EXERCISE DATA:

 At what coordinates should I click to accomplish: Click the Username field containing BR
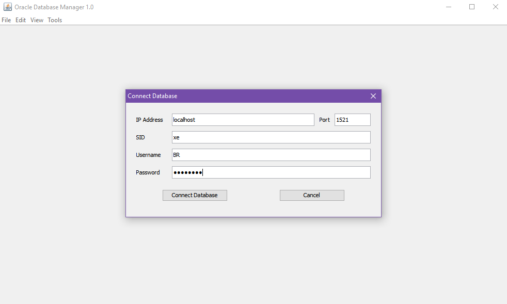click(x=271, y=155)

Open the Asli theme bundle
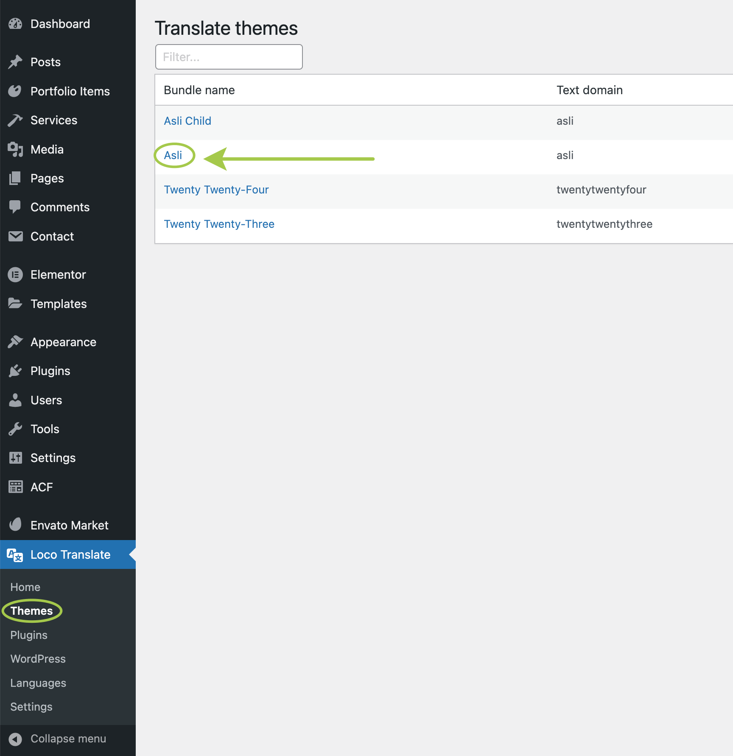coord(173,155)

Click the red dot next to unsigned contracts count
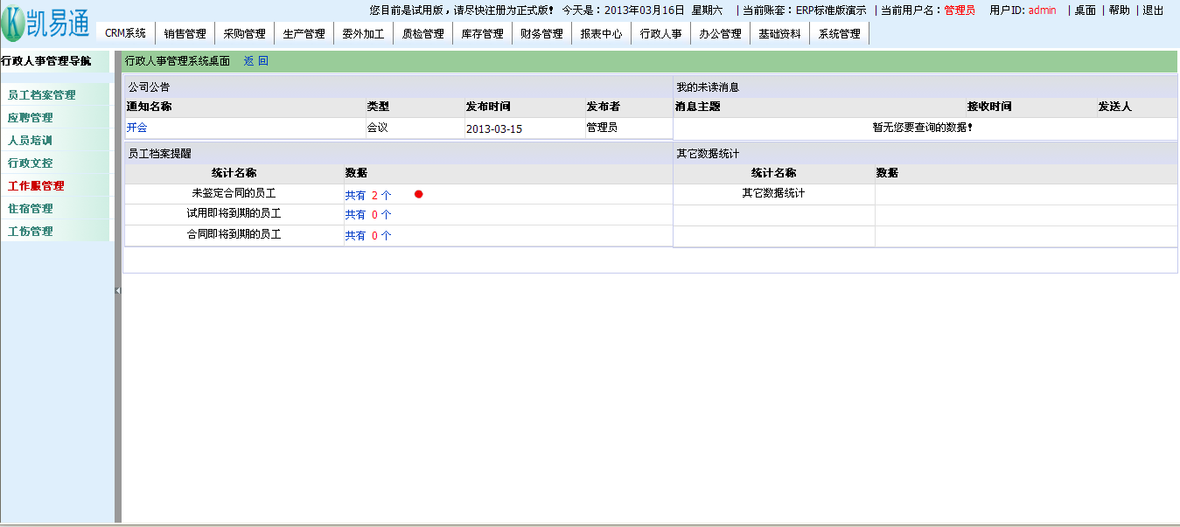coord(418,194)
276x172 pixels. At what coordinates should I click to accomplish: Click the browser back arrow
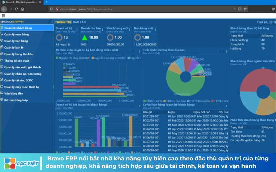click(x=4, y=9)
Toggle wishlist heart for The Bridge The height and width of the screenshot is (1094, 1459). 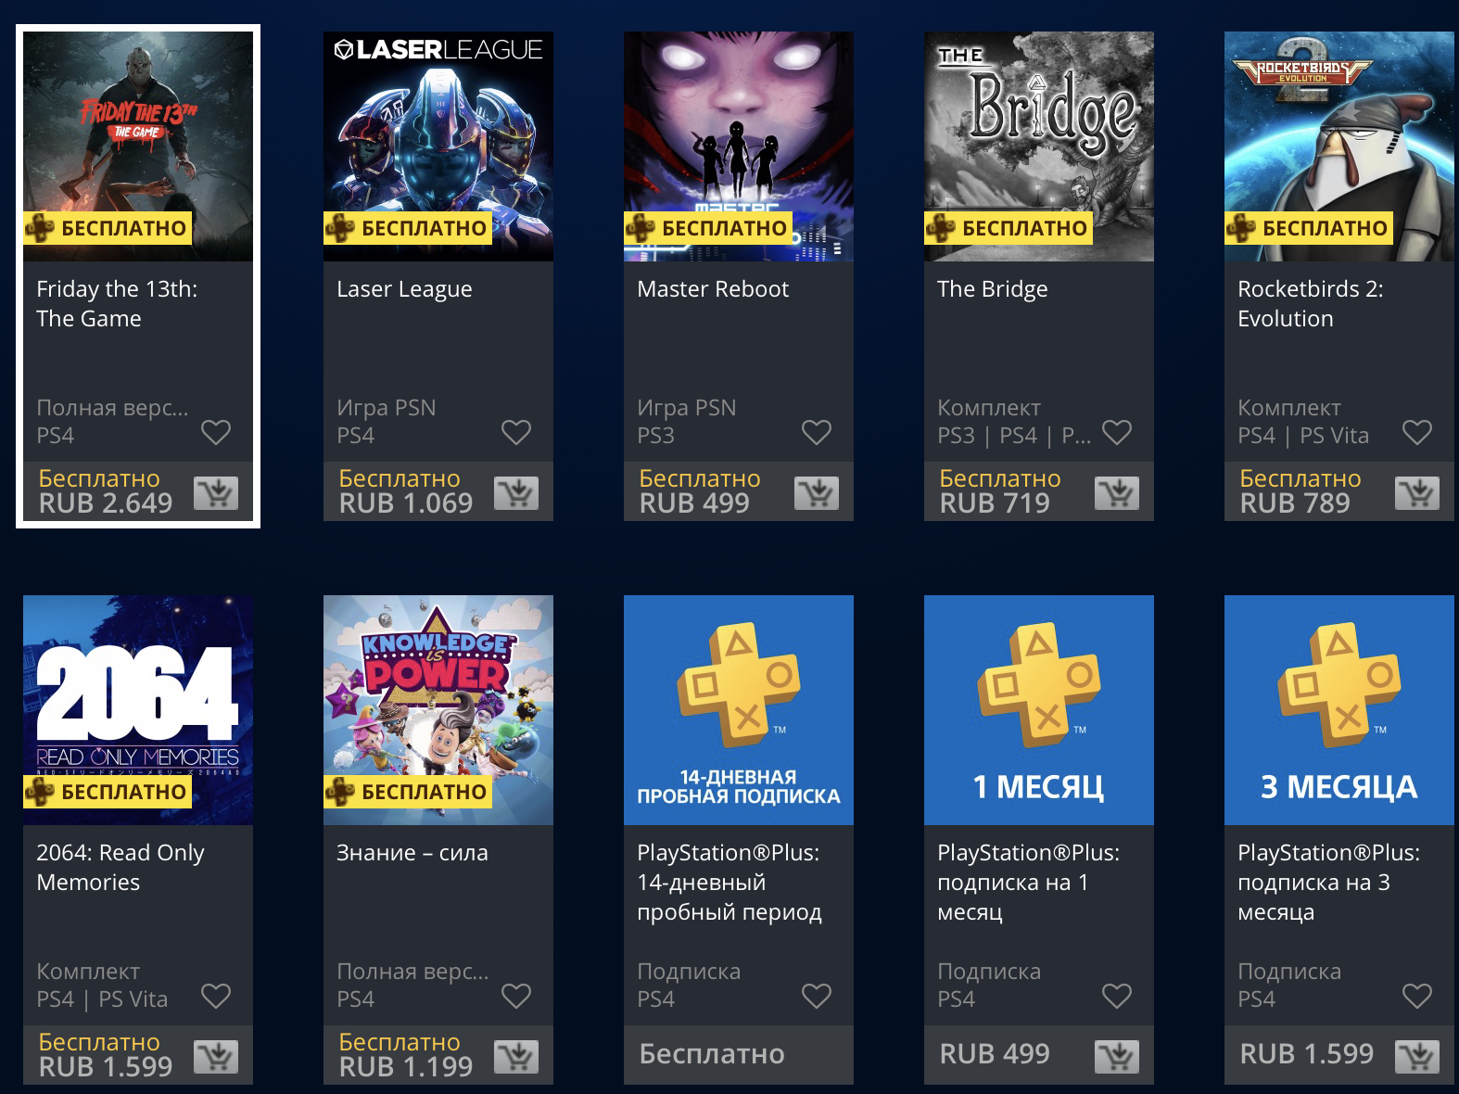tap(1117, 432)
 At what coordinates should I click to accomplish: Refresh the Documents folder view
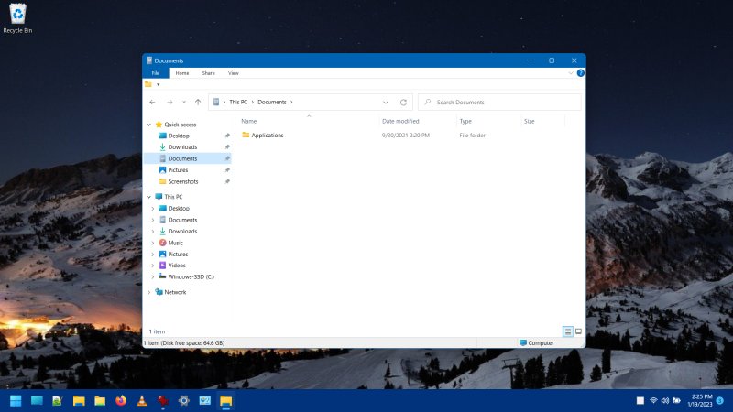tap(403, 103)
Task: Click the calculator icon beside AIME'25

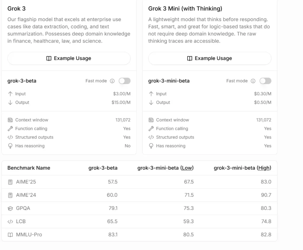Action: click(11, 182)
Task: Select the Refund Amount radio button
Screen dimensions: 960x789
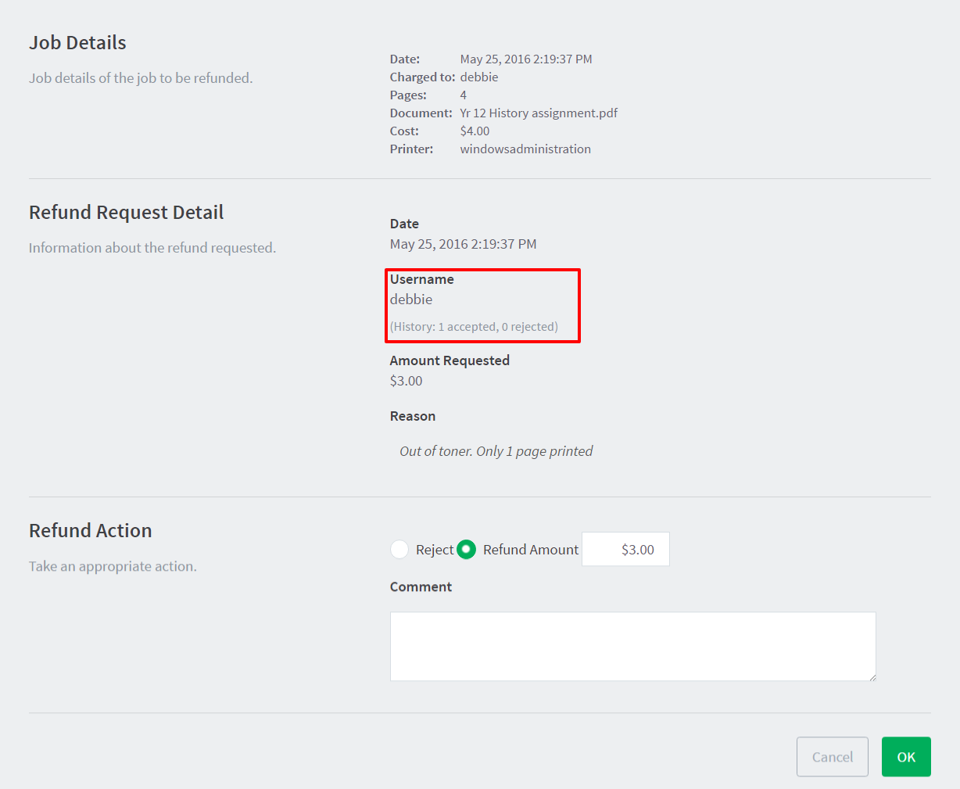Action: point(467,550)
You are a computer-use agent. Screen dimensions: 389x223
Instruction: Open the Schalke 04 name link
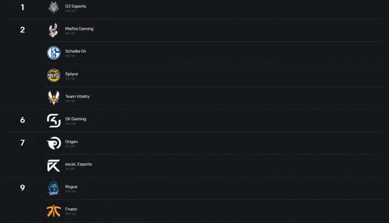[75, 51]
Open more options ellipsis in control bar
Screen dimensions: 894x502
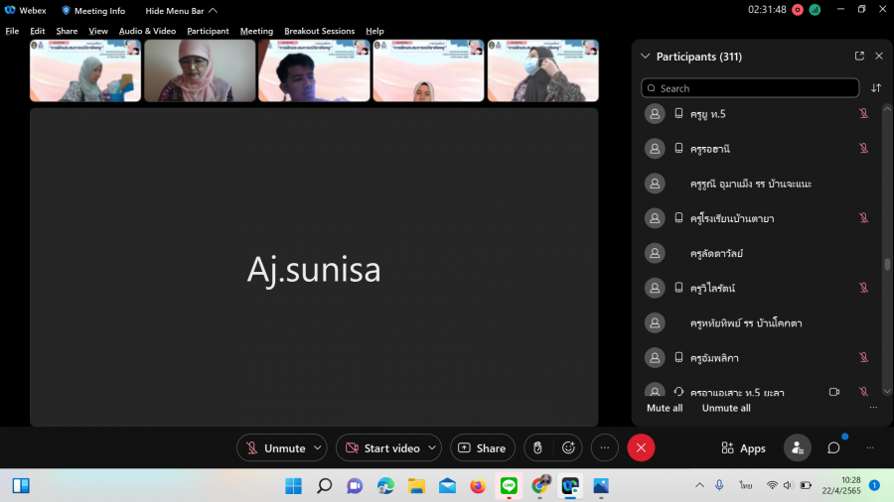(605, 448)
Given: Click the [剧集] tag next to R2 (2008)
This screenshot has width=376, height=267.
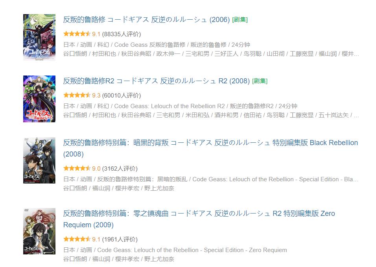Looking at the screenshot, I should (260, 81).
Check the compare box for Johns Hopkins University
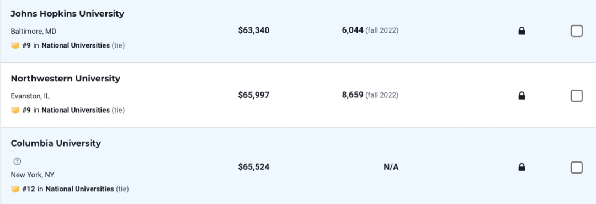Image resolution: width=596 pixels, height=204 pixels. point(577,31)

WHAT IS EXPECTED: No pictures go in the copy. Output exactly the lines from the line containing "Screen dimensions: 894x502" through the end of the listing above.

TASK ANSWER:
Screen dimensions: 894x502
(605, 448)
Given: Click the [剧集] tag next to R2 (2008)
This screenshot has width=376, height=267.
Looking at the screenshot, I should (260, 81).
Check the compare box for Johns Hopkins University
Image resolution: width=596 pixels, height=204 pixels. point(577,31)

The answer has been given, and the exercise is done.